Clarke wants the new laws in place so that he can impose control
orders on these men as they are released, claiming that they are very
dangerous terrorists. If that were so, there should by now be some
evidence that could be brought before a court.
But Clarke and Blair are playing up the alleged dangers of a
serious terrorist attack for all they are worth.
Civil rights lawyers make the point that from the detainees’
point of view, it makes little difference whether they are locked up by
a judge or a politician if they don’t know why they are being locked
up, or what evidence there is against them, and have no opportunity to
challenge it.
In either case the “evidence” against them comes from faceless
intelligence agents – secret police spies. And the intelligence
services have made many mistakes.
waking
up
Many politicians, lawyers and others from all political persuasions are
waking up to the fact that this is possibly the most radical assault on
bourgeois democracy in this country for centuries.

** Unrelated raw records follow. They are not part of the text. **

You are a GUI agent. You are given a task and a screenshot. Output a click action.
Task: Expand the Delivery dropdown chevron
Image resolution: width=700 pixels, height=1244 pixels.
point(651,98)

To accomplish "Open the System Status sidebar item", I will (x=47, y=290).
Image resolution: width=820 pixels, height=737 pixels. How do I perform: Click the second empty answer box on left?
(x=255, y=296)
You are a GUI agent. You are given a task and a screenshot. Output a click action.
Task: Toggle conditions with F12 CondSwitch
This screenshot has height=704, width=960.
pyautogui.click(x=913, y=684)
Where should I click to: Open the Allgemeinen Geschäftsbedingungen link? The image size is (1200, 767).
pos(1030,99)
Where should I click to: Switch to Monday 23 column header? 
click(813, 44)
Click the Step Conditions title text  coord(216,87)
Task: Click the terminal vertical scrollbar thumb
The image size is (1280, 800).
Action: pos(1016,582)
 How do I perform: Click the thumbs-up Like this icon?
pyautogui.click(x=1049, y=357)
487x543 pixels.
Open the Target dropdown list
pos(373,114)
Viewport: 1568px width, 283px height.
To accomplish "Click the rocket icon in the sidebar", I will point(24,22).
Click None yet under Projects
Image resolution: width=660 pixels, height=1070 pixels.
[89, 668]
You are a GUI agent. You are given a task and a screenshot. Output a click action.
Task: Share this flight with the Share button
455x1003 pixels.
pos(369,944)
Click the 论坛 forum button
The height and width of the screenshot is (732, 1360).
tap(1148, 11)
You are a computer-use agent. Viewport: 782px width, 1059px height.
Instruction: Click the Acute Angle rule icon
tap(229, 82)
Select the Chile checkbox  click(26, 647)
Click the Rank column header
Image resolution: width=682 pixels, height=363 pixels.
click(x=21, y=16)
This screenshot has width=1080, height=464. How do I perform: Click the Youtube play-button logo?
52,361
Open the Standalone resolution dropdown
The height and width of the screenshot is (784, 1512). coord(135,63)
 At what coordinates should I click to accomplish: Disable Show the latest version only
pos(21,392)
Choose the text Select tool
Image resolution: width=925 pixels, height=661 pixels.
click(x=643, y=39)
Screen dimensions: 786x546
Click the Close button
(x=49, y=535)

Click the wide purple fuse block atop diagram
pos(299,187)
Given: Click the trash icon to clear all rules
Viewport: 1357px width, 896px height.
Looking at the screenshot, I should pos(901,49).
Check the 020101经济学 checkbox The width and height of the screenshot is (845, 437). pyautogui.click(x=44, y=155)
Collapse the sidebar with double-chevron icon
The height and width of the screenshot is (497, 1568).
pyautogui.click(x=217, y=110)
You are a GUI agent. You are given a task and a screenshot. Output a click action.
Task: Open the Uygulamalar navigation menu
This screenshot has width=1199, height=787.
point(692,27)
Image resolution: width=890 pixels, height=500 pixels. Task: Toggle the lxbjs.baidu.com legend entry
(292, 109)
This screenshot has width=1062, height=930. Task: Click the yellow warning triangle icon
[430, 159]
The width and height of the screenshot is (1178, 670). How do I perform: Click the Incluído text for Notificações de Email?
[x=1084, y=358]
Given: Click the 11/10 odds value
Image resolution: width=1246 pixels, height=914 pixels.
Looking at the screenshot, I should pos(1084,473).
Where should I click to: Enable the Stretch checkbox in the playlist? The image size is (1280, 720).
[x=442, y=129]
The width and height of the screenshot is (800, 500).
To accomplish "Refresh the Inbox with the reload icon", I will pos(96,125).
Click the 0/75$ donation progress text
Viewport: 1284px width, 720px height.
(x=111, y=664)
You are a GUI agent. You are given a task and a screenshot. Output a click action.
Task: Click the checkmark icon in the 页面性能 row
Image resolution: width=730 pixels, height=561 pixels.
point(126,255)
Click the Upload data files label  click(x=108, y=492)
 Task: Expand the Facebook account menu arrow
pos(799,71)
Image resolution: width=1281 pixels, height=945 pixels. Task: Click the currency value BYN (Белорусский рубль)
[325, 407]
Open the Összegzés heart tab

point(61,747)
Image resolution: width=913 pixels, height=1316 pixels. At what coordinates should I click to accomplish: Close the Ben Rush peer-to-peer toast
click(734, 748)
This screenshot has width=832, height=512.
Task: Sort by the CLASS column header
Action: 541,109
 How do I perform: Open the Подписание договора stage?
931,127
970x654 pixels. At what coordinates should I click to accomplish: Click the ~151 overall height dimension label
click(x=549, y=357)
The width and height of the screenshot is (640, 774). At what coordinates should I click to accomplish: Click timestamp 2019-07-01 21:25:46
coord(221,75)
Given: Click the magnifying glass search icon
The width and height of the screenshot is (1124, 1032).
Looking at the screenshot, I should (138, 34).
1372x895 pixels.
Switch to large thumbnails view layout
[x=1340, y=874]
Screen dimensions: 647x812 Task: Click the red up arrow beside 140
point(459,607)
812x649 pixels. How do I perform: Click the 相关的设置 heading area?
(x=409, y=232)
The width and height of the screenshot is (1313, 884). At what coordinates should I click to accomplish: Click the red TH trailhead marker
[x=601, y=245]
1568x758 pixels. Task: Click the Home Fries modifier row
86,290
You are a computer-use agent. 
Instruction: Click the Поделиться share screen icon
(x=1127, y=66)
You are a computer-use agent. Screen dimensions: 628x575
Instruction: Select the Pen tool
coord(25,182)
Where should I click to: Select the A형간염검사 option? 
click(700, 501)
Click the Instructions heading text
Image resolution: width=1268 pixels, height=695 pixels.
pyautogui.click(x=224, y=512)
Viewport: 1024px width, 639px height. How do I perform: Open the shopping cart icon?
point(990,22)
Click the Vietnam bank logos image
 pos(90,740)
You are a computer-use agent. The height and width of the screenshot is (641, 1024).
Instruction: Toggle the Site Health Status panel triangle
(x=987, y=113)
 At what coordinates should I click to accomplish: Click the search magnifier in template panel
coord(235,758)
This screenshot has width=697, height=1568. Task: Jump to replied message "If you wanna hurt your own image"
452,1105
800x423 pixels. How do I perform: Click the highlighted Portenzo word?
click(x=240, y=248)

But there is much more to come. The identity card scheme will
involve a huge database containing detailed personal information on all
of us and allow Government agencies to monitor our every move.
The pressure to go over to all postal voting is an assault on the
secret ballot.
And now the Government is to scrap the board of governors of the
BBC.
Communists have always recognised that bourgeois democracy is a
sham and that when things get difficult the ruling class will happily
abandon it.
But it is the system they prefer to use. Usually they only resort
to dictatorships when they are losing control. Dictatorships are much
more expensive to run and they antagonise the middle classes and the
intelligentsia.
So why the assault on bourgeois democracy now? This is one part
of a divided ruling class attacking the rest. There is a war going on
behind the scenes.
There are massive divisions between those who want to see us as
part of a European super state and those who want to see us as the 51st
state of America.
The pro-Americans are led by Blair. That is why he feels he
cannot resign, because without him Bush would be isolated. The
Blairites are following the most right-wing and reactionary elements in
the US government who are gambling on a quick push for world hegemony.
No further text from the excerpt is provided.